AIMCo Delivers Positive Mid-Year Results

James Bradshaw of the Globe and Mail reports Alberta pension manager AIMCo reports 4.5-per-cent gain in first half of 2023, keeps cautious stance:

Alberta Investment Management Corp. reported a 4.5-per-cent gain on its investments in the first half of the year, but the pension fund manager is staying cautious against a backdrop of slow economic activity.

The half-year investment returns posted by AIMCo, which amounted to $6.1-billion in investment income, were “right around benchmark levels,” chief investment officer Marlene Puffer said in an interview Thursday. AIMCo does not disclose the benchmarks it uses to measure returns at the mid-year mark, and Ms. Puffer said lagging valuation updates for some private asset classes make timely comparisons difficult.

AIMCo has earned an average annual return of 5.4 per cent over four years, and 7.3 per cent over 10 years. The Edmonton-based manager, which invests on behalf of 17 pension, endowment, insurance and government funds in Alberta, manages total assets of $164-billion as of June 30, compared with $158-billion at the end of last year.

The positive first-half return marks a turnaround from last year, when stock and bond markets took a rare simultaneous dive and AIMCo took a 3.4-per-cent loss, driven by declines in its public-market holdings. Even so, AIMCo has taken “a fairly risk-controlled approach” so far this year, waiting for “a stronger view that rates may have hit their peak, which we’re not convinced of yet,” Ms. Puffer said.

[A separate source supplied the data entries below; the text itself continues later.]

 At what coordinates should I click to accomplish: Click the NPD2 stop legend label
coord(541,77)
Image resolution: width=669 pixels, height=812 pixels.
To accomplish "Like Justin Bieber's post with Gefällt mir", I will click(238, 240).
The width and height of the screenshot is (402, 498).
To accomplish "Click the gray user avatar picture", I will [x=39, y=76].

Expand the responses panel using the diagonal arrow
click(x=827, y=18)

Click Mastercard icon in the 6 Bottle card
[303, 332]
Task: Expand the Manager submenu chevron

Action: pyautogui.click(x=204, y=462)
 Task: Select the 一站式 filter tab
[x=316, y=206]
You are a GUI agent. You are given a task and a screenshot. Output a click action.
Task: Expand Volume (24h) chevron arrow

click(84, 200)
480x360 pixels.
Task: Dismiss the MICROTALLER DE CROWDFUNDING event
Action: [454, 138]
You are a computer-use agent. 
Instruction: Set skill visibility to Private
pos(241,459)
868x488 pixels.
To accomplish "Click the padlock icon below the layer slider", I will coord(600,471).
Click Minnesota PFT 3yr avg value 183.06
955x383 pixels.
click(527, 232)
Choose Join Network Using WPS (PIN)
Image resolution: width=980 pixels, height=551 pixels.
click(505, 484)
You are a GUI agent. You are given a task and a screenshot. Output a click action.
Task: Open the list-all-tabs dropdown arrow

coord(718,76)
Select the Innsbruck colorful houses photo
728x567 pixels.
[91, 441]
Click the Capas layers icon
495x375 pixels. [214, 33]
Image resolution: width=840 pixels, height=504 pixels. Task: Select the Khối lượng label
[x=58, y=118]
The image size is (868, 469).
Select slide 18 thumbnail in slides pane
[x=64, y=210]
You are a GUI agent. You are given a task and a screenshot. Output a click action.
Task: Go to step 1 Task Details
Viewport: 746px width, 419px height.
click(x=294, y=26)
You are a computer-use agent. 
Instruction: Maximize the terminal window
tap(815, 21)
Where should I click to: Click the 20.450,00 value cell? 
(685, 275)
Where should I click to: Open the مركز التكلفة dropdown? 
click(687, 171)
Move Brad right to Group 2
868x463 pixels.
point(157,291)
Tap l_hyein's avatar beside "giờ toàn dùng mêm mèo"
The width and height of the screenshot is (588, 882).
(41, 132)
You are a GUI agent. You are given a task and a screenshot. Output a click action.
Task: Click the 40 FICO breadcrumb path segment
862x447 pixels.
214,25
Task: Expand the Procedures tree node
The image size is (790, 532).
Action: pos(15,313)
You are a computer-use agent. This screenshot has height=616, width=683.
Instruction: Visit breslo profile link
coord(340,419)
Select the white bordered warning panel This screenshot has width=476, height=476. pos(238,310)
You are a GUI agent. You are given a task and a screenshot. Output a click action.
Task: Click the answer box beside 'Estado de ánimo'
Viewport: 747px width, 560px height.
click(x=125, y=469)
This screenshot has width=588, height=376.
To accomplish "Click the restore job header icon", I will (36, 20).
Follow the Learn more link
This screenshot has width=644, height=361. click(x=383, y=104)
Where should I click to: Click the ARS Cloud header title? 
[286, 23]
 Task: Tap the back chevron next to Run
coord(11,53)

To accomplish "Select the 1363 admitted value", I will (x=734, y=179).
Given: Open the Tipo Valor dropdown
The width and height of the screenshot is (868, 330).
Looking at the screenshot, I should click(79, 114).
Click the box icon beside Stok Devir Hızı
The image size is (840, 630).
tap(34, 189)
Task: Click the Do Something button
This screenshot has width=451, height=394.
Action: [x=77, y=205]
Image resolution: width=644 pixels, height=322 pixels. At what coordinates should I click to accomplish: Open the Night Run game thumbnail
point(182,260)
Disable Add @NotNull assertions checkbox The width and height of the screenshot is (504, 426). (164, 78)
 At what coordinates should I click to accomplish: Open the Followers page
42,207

“We’re still concerned about the economic outlook and the stickiness of inflation and the implications that that has for what may continue to remain somewhat sluggish economic activity,” she said. “We’re somewhat cautiously positioned in terms of our overall asset mix in public markets. In terms of our relative weighting of equities versus bonds, for example, we have taken the position that it’s still not time to be aggressive in the equity market.”

Public stocks, which make up one-third of AIMCo’s total investment portfolio, posted gains in the first half of the year in spite of rising rates and turmoil among regional banks in the United States. AIMCo said bonds also performed well, though the pension fund manager does not disclose individual performance results for specific asset classes mid-year.

AIMCo’s private debt and loan team was busy, closing 15 transactions worth more than $300-million through June, and its private mortgages team approved more than $900-million in new loans and renewals. But overall, it was a slower start to the year for its private asset classes – which include private equity, infrastructure and real estate, and make up 40 per cent of total assets.

Real estate, in particular, was “more muted” so far this year, as AIMCo focuses on revamping the portfolio to be more resilient and globally diversified at a moment when some parts of office and retail real estate are coming under intense pressure.

“A lot of our activity in real estate is around liquidity and cash management, really thoughtful pacing of any new acquisitions,” Ms. Puffer said. “I think the team is working on some quite creative solutions to repositioning the portfolio.”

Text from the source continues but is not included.